The timber companies who owned the property before had every right to log it, even though they'd mostly chosen to leave it alone until this point.

The deal announced Tuesday guarantees that at least a third of the property will be protected. And, in calculating how much land the government needed to set aside to make up for the 262 birds that were lost, 1,200 acres was the number officials arrived at. If the second third works out to be good habitat, too, that means the bird could get twice as much land as it needs to rebound from the effects of the New Carissa.

"Under the existing law, they could have logged it, but they chose not to," Mangan said. "This is a way to permanently protect it in the future."

Secondly, it satisfies Thompson's concerns that the property stay on the tax rolls.

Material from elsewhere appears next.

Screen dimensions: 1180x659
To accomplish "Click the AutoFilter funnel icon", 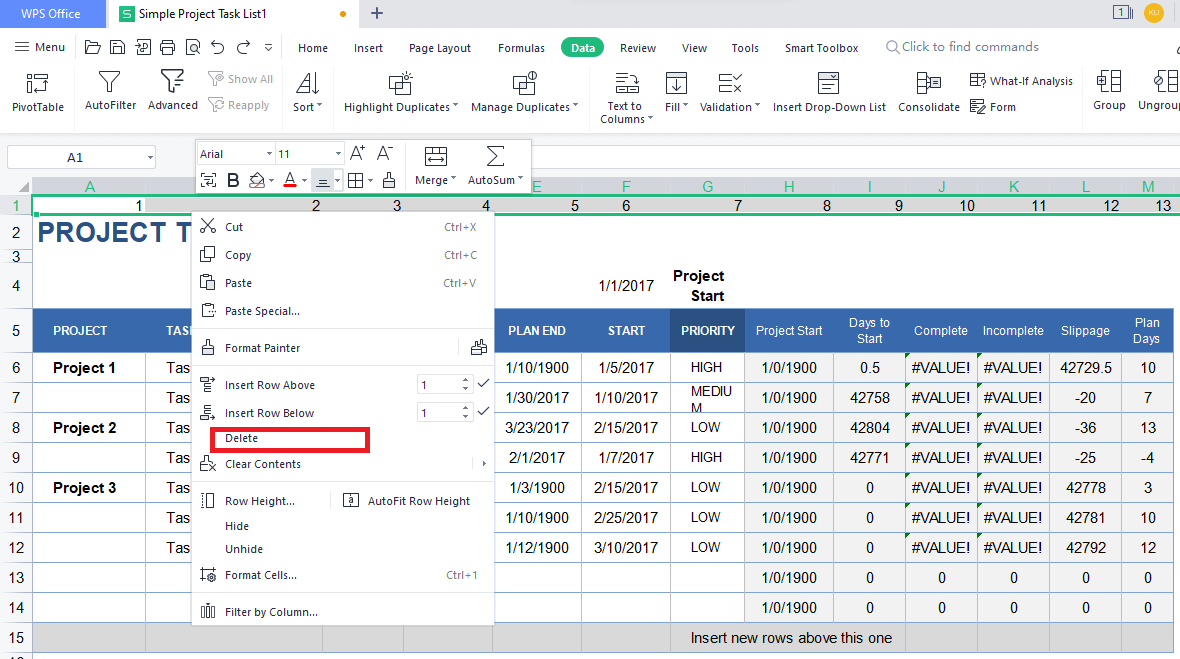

Like many of the state's 18 counties that have seen federal timber revenues plummet, Lincoln County officials are having to slash their budgets to bare-bones levels.

"We don't want any more than we got before," Thompson said Tuesday. "We just want it to be the same."

Paul Engelmeyer, who manages the nearby Tenmile Creek Sanctuary for the National Audubon Society, was less skeptical than Pedery about the land deal.

He said the nonprofit supports the purchase and the transfer of the property because it prevents future logging on the 1,200 acres.

The problem, Engelmeyer said, is that the Siletz tribe has yet to submit its management plan for the other two-thirds, so it's impossible to know how bird-friendly it will be, even though government agencies will have yea-or-nay authority on the plan once it's drawn up.

"They allude to the potential for timber management in (murrelet) occupied sites," Engelmeyer said. "That's not mitigation. Mitigation is you identify habitat and protect it."

Fish & Wildlife spokesman Phil Carroll said the logging on the third of the property where new habitat will be created will be thinning, so that bigger trees aren't crowded out by the thick stands that now occupy the property.

"The stands that have reproduced after harvest are generally very thick, which slows down their growth, and it takes a long time for bigger, stronger trees to shade out weaker trees," Carroll said.

Engelmeyer questioned, however, whether the third of the property where the tribe will seek to create new habitat actually will benefit the bird.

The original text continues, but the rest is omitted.